**SHORT PROBLEM**
Please reproduce the following data line for line, without any change.

*** TASK DATA

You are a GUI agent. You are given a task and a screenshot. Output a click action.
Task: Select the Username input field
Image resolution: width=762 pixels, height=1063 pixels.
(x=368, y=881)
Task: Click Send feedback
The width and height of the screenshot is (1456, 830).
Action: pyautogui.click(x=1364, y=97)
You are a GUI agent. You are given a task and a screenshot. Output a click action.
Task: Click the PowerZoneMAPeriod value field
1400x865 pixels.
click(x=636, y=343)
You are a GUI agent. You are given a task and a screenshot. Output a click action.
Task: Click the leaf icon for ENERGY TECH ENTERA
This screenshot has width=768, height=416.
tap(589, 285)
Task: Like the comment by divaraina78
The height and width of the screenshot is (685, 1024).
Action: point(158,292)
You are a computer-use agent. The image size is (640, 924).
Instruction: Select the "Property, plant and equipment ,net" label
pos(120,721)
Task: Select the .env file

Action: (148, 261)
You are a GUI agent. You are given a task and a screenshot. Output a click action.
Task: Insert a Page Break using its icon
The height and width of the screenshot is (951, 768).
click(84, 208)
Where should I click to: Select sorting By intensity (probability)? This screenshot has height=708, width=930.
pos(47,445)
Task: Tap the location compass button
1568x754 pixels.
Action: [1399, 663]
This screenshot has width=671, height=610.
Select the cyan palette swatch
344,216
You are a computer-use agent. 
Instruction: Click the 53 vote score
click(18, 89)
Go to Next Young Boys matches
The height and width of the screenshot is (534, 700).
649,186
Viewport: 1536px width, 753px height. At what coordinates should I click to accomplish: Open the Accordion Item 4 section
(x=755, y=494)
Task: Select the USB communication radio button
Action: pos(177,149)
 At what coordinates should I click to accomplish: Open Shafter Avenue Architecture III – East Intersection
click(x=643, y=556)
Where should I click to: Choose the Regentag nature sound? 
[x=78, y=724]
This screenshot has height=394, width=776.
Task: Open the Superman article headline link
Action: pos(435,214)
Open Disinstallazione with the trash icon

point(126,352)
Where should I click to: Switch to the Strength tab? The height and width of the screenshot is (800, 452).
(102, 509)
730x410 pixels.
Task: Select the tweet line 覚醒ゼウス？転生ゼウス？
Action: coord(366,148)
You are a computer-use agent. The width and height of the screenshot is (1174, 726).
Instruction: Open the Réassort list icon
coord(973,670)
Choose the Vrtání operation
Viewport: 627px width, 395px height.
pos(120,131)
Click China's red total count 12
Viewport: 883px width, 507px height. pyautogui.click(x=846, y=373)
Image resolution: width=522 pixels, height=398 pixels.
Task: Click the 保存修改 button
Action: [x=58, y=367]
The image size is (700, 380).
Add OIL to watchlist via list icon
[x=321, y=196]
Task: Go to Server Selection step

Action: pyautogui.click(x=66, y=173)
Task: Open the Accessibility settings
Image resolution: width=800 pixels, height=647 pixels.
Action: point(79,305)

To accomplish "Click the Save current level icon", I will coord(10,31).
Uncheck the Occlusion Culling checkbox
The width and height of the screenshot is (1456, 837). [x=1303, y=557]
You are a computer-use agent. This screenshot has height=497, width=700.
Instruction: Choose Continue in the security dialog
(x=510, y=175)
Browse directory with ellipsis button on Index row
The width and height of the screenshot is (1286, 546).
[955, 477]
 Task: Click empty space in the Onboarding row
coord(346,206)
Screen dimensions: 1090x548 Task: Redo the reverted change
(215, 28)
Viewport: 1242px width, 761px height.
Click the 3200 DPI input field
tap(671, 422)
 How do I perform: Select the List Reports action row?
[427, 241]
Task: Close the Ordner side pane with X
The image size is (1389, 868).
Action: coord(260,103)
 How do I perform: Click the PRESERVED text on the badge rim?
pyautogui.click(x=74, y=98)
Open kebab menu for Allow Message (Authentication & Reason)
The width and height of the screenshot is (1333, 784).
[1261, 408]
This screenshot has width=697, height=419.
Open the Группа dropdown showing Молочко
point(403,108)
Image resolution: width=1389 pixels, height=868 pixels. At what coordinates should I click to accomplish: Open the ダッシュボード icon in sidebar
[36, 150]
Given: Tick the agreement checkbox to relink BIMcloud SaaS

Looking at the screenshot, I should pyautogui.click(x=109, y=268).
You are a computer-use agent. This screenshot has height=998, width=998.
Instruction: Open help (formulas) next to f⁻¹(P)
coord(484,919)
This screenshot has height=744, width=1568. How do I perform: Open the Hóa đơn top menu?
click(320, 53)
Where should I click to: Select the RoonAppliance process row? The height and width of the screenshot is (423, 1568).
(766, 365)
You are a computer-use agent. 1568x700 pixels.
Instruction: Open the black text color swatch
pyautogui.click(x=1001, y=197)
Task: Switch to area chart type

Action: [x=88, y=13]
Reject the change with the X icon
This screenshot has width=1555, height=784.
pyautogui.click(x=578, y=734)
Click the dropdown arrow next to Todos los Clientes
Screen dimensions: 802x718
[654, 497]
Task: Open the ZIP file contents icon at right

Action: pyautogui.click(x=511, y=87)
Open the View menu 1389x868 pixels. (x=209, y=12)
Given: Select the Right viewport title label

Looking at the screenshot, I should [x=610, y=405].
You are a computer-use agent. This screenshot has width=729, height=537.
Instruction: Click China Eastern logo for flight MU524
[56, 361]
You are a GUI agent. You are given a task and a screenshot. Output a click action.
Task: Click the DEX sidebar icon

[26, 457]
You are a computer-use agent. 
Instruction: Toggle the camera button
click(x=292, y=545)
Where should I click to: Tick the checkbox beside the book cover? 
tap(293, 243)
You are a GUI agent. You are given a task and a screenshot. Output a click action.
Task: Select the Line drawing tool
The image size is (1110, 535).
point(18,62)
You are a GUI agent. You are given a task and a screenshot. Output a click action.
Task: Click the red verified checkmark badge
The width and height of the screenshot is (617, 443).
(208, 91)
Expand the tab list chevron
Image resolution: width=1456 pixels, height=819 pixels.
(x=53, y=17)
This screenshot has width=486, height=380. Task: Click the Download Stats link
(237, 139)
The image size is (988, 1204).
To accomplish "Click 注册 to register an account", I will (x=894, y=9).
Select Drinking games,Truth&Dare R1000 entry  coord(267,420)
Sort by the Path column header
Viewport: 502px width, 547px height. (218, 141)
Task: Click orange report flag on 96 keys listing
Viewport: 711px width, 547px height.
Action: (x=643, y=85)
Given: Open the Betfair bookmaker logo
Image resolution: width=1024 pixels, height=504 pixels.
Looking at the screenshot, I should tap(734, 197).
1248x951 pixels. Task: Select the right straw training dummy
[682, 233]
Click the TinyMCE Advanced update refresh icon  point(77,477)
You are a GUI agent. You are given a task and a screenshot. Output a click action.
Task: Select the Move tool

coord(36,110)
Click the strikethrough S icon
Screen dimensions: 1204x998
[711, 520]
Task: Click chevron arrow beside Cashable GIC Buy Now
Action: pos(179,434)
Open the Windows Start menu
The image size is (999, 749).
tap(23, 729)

******

**SOLUTION FOR THIS PROBLEM**
You are a GUI agent. You are given a task and a screenshot. Output a click action.
Task: Select the Username input field
Image resolution: width=762 pixels, height=1063 pixels.
(x=368, y=881)
Task: Click Send feedback
The width and height of the screenshot is (1456, 830).
Action: pyautogui.click(x=1364, y=97)
You are a GUI agent. You are given a task and a screenshot. Output a click action.
Task: Click the PowerZoneMAPeriod value field
1400x865 pixels.
click(x=636, y=343)
You are a GUI agent. You are given a task and a screenshot. Output a click action.
Task: Click the leaf icon for ENERGY TECH ENTERA
This screenshot has width=768, height=416.
tap(589, 285)
Task: Like the comment by divaraina78
The height and width of the screenshot is (685, 1024).
Action: point(158,292)
You are a computer-use agent. The image size is (640, 924).
Instruction: Select the "Property, plant and equipment ,net" label
pos(120,721)
Task: Select the .env file

Action: (148, 261)
You are a GUI agent. You are given a task and a screenshot. Output a click action.
Task: Insert a Page Break using its icon
The height and width of the screenshot is (951, 768).
click(84, 208)
Where should I click to: Select sorting By intensity (probability)? This screenshot has height=708, width=930.
pos(47,445)
Task: Tap the location compass button
1568x754 pixels.
Action: [1399, 663]
This screenshot has width=671, height=610.
Select the cyan palette swatch
344,216
You are a computer-use agent. 
Instruction: Click the 53 vote score
click(18, 89)
Go to Next Young Boys matches
The height and width of the screenshot is (534, 700).
649,186
Viewport: 1536px width, 753px height. At what coordinates should I click to accomplish: Open the Accordion Item 4 section
(x=755, y=494)
Task: Select the USB communication radio button
Action: pos(177,149)
 At what coordinates should I click to accomplish: Open Shafter Avenue Architecture III – East Intersection
click(x=643, y=556)
Where should I click to: Choose the Regentag nature sound? 
[x=78, y=724]
This screenshot has height=394, width=776.
Task: Open the Superman article headline link
Action: pos(435,214)
Open Disinstallazione with the trash icon

point(126,352)
Where should I click to: Switch to the Strength tab? The height and width of the screenshot is (800, 452).
(102, 509)
730x410 pixels.
Task: Select the tweet line 覚醒ゼウス？転生ゼウス？
Action: coord(366,148)
You are a computer-use agent. The width and height of the screenshot is (1174, 726).
Instruction: Open the Réassort list icon
coord(973,670)
Choose the Vrtání operation
Viewport: 627px width, 395px height.
pos(120,131)
Click China's red total count 12
Viewport: 883px width, 507px height. pyautogui.click(x=846, y=373)
Image resolution: width=522 pixels, height=398 pixels.
Task: Click the 保存修改 button
Action: [x=58, y=367]
The image size is (700, 380).
Add OIL to watchlist via list icon
[x=321, y=196]
Task: Go to Server Selection step

Action: pyautogui.click(x=66, y=173)
Task: Open the Accessibility settings
Image resolution: width=800 pixels, height=647 pixels.
Action: point(79,305)

To accomplish "Click the Save current level icon", I will coord(10,31).
Uncheck the Occlusion Culling checkbox
The width and height of the screenshot is (1456, 837). [x=1303, y=557]
You are a computer-use agent. This screenshot has height=497, width=700.
Instruction: Choose Continue in the security dialog
(x=510, y=175)
Browse directory with ellipsis button on Index row
The width and height of the screenshot is (1286, 546).
[955, 477]
 Task: Click empty space in the Onboarding row
coord(346,206)
Screen dimensions: 1090x548 Task: Redo the reverted change
(215, 28)
Viewport: 1242px width, 761px height.
Click the 3200 DPI input field
tap(671, 422)
 How do I perform: Select the List Reports action row?
[427, 241]
Task: Close the Ordner side pane with X
The image size is (1389, 868).
Action: coord(260,103)
 How do I perform: Click the PRESERVED text on the badge rim?
pyautogui.click(x=74, y=98)
Open kebab menu for Allow Message (Authentication & Reason)
The width and height of the screenshot is (1333, 784).
[1261, 408]
This screenshot has width=697, height=419.
Open the Группа dropdown showing Молочко
point(403,108)
Image resolution: width=1389 pixels, height=868 pixels. At what coordinates should I click to accomplish: Open the ダッシュボード icon in sidebar
[36, 150]
Given: Tick the agreement checkbox to relink BIMcloud SaaS

Looking at the screenshot, I should pyautogui.click(x=109, y=268).
You are a computer-use agent. This screenshot has height=998, width=998.
Instruction: Open help (formulas) next to f⁻¹(P)
coord(484,919)
This screenshot has height=744, width=1568. How do I perform: Open the Hóa đơn top menu?
click(320, 53)
Where should I click to: Select the RoonAppliance process row? The height and width of the screenshot is (423, 1568).
(766, 365)
You are a computer-use agent. 1568x700 pixels.
Instruction: Open the black text color swatch
pyautogui.click(x=1001, y=197)
Task: Switch to area chart type

Action: [x=88, y=13]
Reject the change with the X icon
This screenshot has width=1555, height=784.
pyautogui.click(x=578, y=734)
Click the dropdown arrow next to Todos los Clientes
Screen dimensions: 802x718
[654, 497]
Task: Open the ZIP file contents icon at right

Action: pyautogui.click(x=511, y=87)
Open the View menu 1389x868 pixels. (x=209, y=12)
Given: Select the Right viewport title label

Looking at the screenshot, I should [x=610, y=405].
You are a computer-use agent. This screenshot has width=729, height=537.
Instruction: Click China Eastern logo for flight MU524
[56, 361]
You are a GUI agent. You are given a task and a screenshot. Output a click action.
Task: Click the DEX sidebar icon

[26, 457]
You are a computer-use agent. 
Instruction: Toggle the camera button
click(x=292, y=545)
Where should I click to: Tick the checkbox beside the book cover? 
tap(293, 243)
You are a GUI agent. You are given a task and a screenshot. Output a click action.
Task: Select the Line drawing tool
The image size is (1110, 535).
point(18,62)
You are a GUI agent. You are given a task and a screenshot. Output a click action.
Task: Click the red verified checkmark badge
The width and height of the screenshot is (617, 443).
(208, 91)
Expand the tab list chevron
Image resolution: width=1456 pixels, height=819 pixels.
(x=53, y=17)
This screenshot has width=486, height=380. Task: Click the Download Stats link
(237, 139)
The image size is (988, 1204).
To accomplish "Click 注册 to register an account", I will (x=894, y=9).
Select Drinking games,Truth&Dare R1000 entry  coord(267,420)
Sort by the Path column header
Viewport: 502px width, 547px height. (218, 141)
Task: Click orange report flag on 96 keys listing
Viewport: 711px width, 547px height.
Action: (x=643, y=85)
Given: Open the Betfair bookmaker logo
Image resolution: width=1024 pixels, height=504 pixels.
Looking at the screenshot, I should tap(734, 197).
1248x951 pixels. Task: Select the right straw training dummy
[682, 233]
Click the TinyMCE Advanced update refresh icon  point(77,477)
You are a GUI agent. You are given a task and a screenshot. Output a click action.
Task: Select the Move tool

coord(36,110)
Click the strikethrough S icon
Screen dimensions: 1204x998
[711, 520]
Task: Click chevron arrow beside Cashable GIC Buy Now
Action: pos(179,434)
Open the Windows Start menu
The image size is (999, 749).
tap(23, 729)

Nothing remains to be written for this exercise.